Family of stoneflies

The Pteronarcyidae, also known as giant stoneflies or salmonflies, are a family of the order Plecoptera.

== Natural history ==
Two genera of Pteronarcyidae are found; Pteronarcys is found in all of North America, while Pteronarcella is found only in the west. The two genera comprise 10 distinct species, two of which are Pteronarcella. Lifespans range from one to four years. The name "salmonflies" comes from their role in the diets of salmon, and they play an important role in fly fishing. Adults emerge from April to June. The giant stoneflies are very sensitive to stress.

==Habit and habitat==
They live in a lotic-erosional habitat. Larvae of giant stoneflies live in cool streams of small to medium size, in leaf and woody debris packs. They prefer swift riffles between cobbles and boulders. Although the Pteronarcyidae are primarily shredders-detritivores, some facultative scrapers occur. They chew and mine through leaf litter. They are intolerant to loss of coarse particulate organic matter that is their food and habitat.

==Movement and other biology==
They are classified as crawlers. The larvae move very slowly and pretend to be dead when disturbed. They move their abdomens from side to side when under respiratory duress.

== Evolutionary history ==
A fossil genus, Pteroliriope is known from the Middle Jurassic of Daohugou, China.

- Record extracts

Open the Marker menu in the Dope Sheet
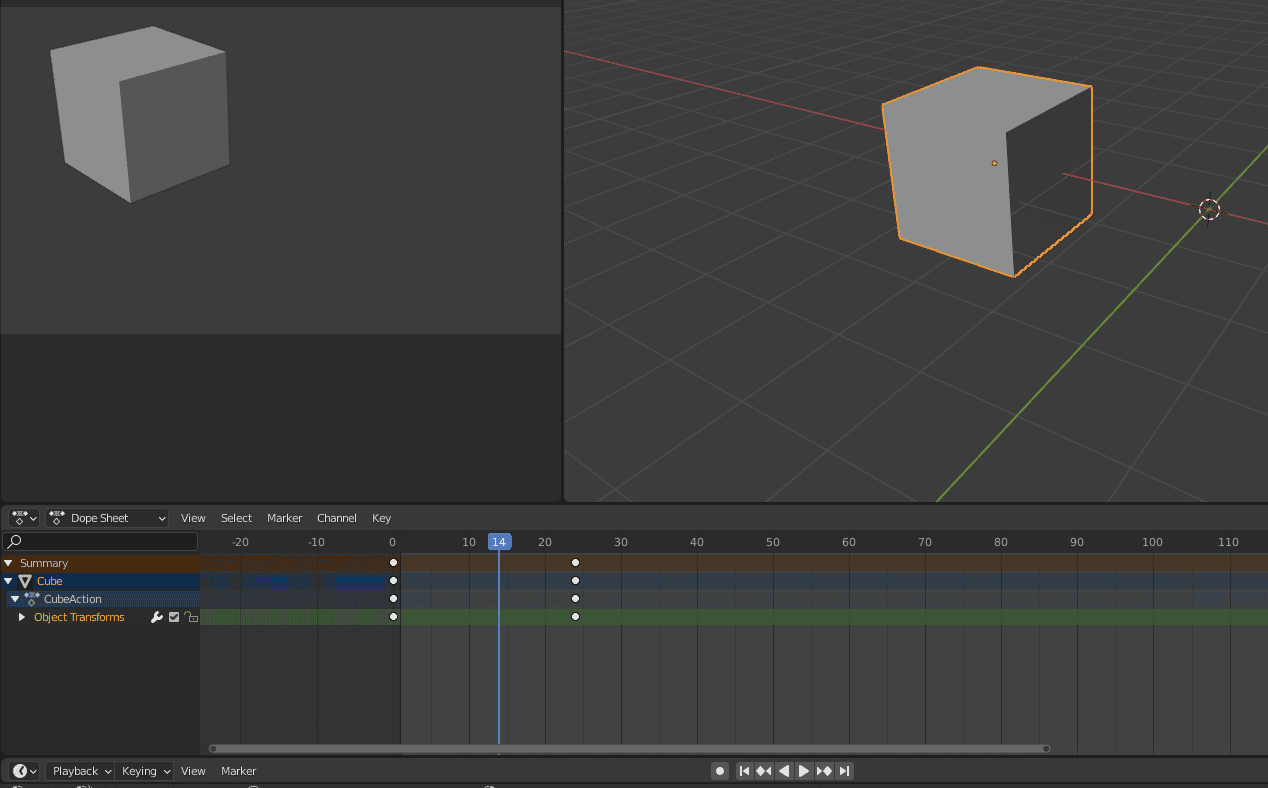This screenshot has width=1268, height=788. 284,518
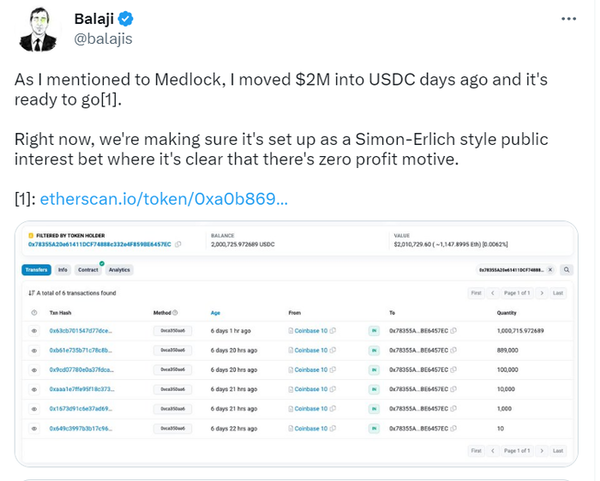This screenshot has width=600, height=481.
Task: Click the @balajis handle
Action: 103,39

- Task brief
Rewrite the passage of the stonefly text starting at "The Pteronarcyidae, also" and ending at "sensitive to stress.", changing "Lifespans" to "Life spans".

- Expected output
The Pteronarcyidae, also known as giant stoneflies or salmonflies, are a family of the order Plecoptera.

== Natural history ==
Two genera of Pteronarcyidae are found; Pteronarcys is found in all of North America, while Pteronarcella is found only in the west. The two genera comprise 10 distinct species, two of which are Pteronarcella. Life spans range from one to four years. The name "salmonflies" comes from their role in the diets of salmon, and they play an important role in fly fishing. Adults emerge from April to June. The giant stoneflies are very sensitive to stress.